### Excerpted text:
○ ○ ○ ○ ○

My illustrious coblogger points out that by taking part in research studies, a graduate student can actually afford to do things like, well, eat. Normally relegated to scraping the crumbs off the post-seminar cookie tray, or sneaking into a urology luncheon and being forced to sit through an hour talk on ureter infections only to have the opportunity to pick through the dregs of the boxed sandwich choices (ultimately finding the pimiento cheese spread/sprout pita to be the sole viable option), graduate students eke out a meager existence where we’re pitted against each other to fight for the best cuts of meat, build a bagel sandwich and retreat to the darkest corner of the room to nibble at our precious creation during tutorial. If you’re lucky, few people will show up and you can take home the last poppy seed bagel, warm ham, and a mayonnaise packet for your dinner.
It doesn’t have to be that way.


The key to more than mere culinary survival in graduate school is to volunteer for research studies. I took part in more projects than I could count. Some don’t pay squat. I once spent 2 hours a day for ten days sitting in front of an infrared tracking system that monitored shifts in my visual search patterns and movements of my finger as I followed a dot around a screen. I made about 100 bucks for that. At the time, I thought it a princely sum. Then I discovered where the real money was: in pain.
That’s right. Pain. If you want to make money being a lab rat, seek out the pain studies. Furthermore, seek out pain studies that involve imaging the brain with a radioactive tracer. You’re looking at a minimum of 250 bucks for an hour or two of your time. One study I did paid about 300 to test a spinal analgesic and subsequently burn my leg with a heat probe. Ok so there’s that risk of being paralyzed from the waist down. But I ate like a king that month! I even went out a few times! I did a similar follow-up study that involved methadone. That didn’t pay quite as well, but damned if it wasn’t the most relaxing day of my life (probably because I did not get the placebo). Who cares about having a leg burnt every 30 minutes or so over the course of a few hours when you’re on methadone? Not I!
Probably the worst study I did was a PET study involving a radioligand to trace out where a novel anesthetic compound was binding in the nervous system. I’m not claustrophobic, but PET scans can take a couple hours. I had my face more or less strapped in place and immobilized by a plastic hockey mask of sorts and was already feeling ill from having the A-line inserted (it took them a LOT of digging, and I hate needles). Then I had to wait in the scanner with my head strapped down. And wait. And wait.
Many PET ligands require on-site synthesis of the chemical in question. This usually involves using a cyclotron to create the radiotracer, and then some subsequent chemical reactions to link the tracer to the molecule of interest, followed by purification of the compound. Often the synthesis will fail. In my case it failed. Twice. Did I mention that one of the side effects of the other drug they put me on was tongue swelling?
Imagine being locked in place by a Jason Voorhees hockey mask, trapped in a giant donut and unable to move, and then having your tongue swell up so you couldn’t breathe. All while feeling that sickening feeling of having a tube in your artery.
So after 4 hours in the cramped donut scanner and no end in sight, I started to flip out. I had to terminate the study, which was sad since I didn’t get to help out my fellow researchers. But I did receive partial compensation, so I guess all wasn’t lost. That was, however, my last study.

○ ○ ○ ○ ○

### Data supplied:
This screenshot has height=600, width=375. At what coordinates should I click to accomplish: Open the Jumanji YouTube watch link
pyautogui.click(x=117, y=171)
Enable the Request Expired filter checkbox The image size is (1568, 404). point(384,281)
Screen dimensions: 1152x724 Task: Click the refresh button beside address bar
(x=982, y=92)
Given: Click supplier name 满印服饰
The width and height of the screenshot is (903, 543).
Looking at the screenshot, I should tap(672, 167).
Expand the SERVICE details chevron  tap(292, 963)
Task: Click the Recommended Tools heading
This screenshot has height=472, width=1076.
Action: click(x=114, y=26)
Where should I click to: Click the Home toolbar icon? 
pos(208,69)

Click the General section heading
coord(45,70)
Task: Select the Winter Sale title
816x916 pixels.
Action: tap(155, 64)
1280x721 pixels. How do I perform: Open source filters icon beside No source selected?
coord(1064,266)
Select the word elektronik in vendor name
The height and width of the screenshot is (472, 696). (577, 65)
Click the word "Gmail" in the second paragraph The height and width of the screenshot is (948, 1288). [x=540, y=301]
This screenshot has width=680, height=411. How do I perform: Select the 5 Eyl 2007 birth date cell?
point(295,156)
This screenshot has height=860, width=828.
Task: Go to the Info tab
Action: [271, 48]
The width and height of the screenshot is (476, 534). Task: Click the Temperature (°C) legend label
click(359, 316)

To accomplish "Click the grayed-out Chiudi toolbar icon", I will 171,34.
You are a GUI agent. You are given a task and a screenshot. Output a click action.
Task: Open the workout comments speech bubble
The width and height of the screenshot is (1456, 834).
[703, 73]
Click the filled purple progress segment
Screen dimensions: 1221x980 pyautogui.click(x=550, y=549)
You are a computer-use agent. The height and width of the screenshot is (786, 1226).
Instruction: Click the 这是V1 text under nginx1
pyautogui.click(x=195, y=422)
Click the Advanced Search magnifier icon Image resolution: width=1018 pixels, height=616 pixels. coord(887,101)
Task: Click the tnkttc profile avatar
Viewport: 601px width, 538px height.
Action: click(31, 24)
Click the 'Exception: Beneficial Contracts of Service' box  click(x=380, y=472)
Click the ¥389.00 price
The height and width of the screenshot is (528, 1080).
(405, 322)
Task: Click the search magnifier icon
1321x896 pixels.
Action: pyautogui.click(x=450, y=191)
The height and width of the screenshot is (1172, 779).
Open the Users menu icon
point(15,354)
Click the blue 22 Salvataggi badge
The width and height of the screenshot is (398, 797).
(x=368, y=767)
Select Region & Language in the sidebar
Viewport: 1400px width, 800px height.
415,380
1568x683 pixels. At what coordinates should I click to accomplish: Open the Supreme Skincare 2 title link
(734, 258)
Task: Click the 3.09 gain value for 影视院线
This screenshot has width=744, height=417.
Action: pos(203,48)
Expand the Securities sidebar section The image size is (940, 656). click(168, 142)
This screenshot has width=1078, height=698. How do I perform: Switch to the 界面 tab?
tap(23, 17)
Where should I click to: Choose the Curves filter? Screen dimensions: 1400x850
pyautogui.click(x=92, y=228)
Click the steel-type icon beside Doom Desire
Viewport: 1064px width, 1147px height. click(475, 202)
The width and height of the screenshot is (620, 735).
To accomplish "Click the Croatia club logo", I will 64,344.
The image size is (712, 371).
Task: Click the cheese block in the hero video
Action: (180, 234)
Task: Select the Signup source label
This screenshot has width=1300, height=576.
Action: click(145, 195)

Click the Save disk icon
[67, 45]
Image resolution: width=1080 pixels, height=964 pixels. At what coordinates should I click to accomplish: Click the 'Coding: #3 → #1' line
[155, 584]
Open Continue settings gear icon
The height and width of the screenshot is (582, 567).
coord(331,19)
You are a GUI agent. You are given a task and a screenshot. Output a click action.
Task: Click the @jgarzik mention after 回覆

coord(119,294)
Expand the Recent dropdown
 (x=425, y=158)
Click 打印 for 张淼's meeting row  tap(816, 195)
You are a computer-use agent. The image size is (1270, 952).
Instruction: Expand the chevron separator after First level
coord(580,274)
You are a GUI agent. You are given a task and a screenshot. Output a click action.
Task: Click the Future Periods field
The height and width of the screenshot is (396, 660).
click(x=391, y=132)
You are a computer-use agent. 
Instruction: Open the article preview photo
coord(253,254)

○ ○ ○ ○ ○

### Task prompt:
Transcribe the blog post about paid research studies, starting at "So after 4 hours" and ending at "my last study.".

### Response area:
So after 4 hours in the cramped donut scanner and no end in sight, I started to flip out. I had to terminate the study, which was sad since I didn’t get to help out my fellow researchers. But I did receive partial compensation, so I guess all wasn’t lost. That was, however, my last study.